# WORK TO COMPLETE
Rewrite the items below with every "Viewport" renamed to "Display" and nothing else changed, leaving the pictures out.
* Start *
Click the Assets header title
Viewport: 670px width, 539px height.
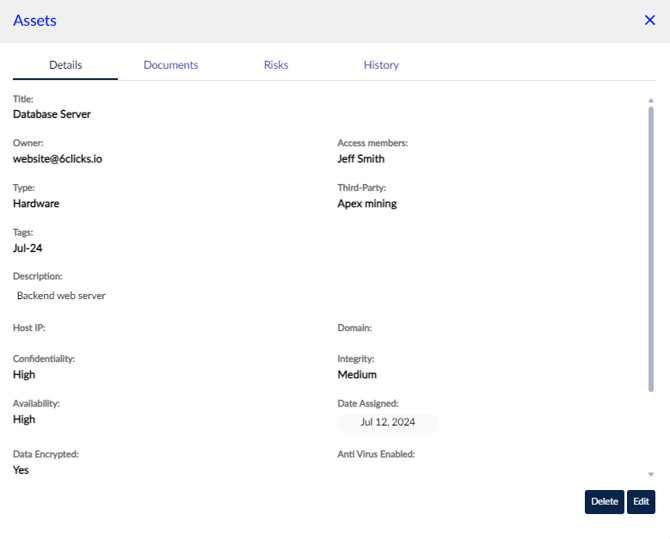coord(35,20)
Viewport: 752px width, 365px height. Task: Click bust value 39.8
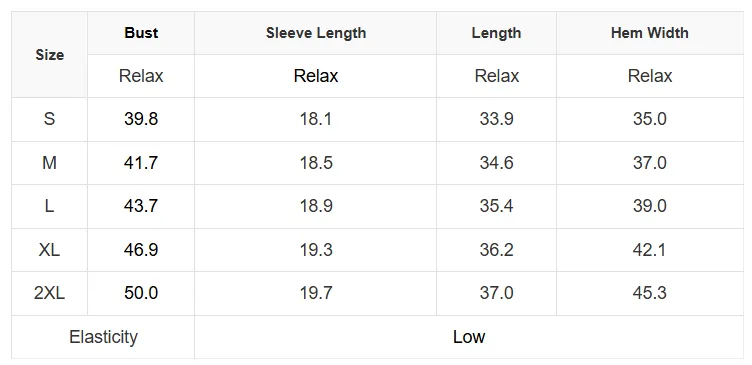[141, 119]
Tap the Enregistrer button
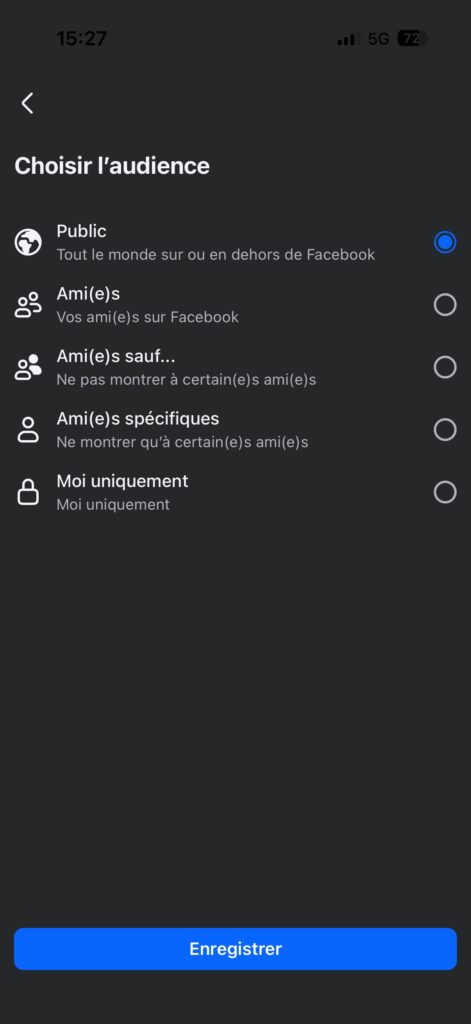 pos(235,949)
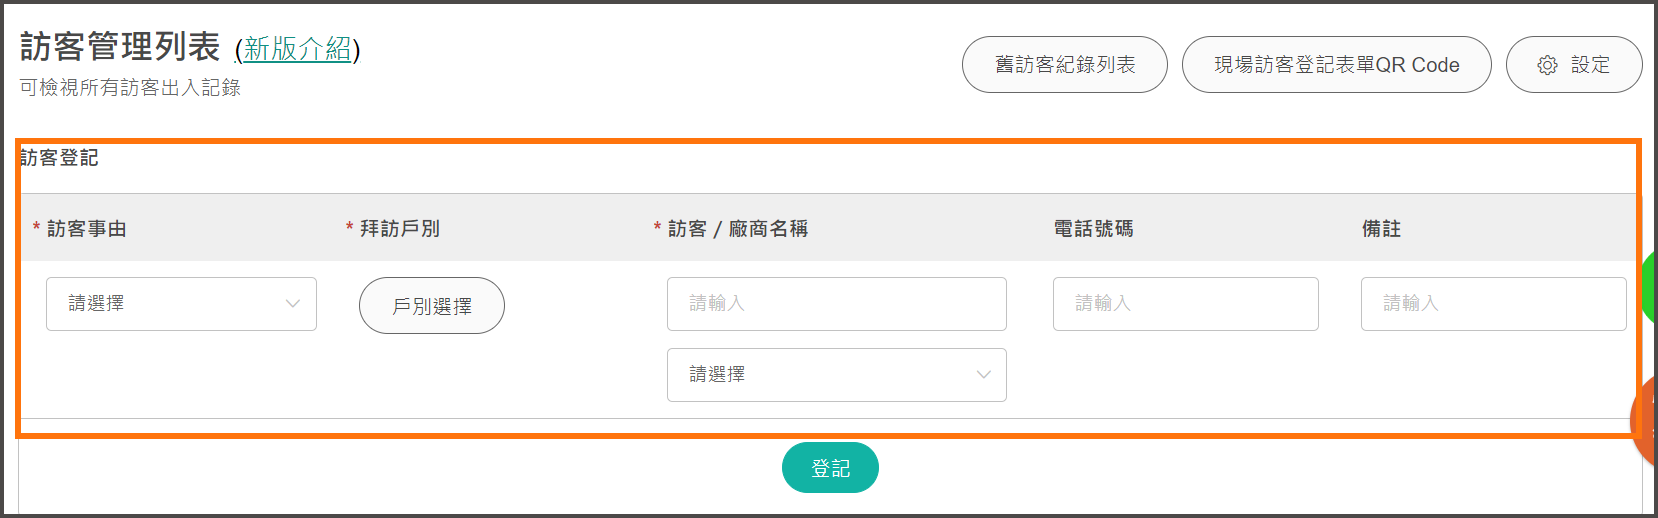1658x518 pixels.
Task: Click the 訪客事由 column label
Action: (x=87, y=229)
* End *
# EXERCISE RESPONSE
Click the Assets header title
Display: 670px width, 539px height.
coord(35,20)
Display: 752px width, 365px height. Task: Click bust value 39.8
[141, 119]
Tap the Enregistrer button
 pos(235,949)
1658x518 pixels.
Task: Click the 訪客事由 column label
Action: (x=87, y=229)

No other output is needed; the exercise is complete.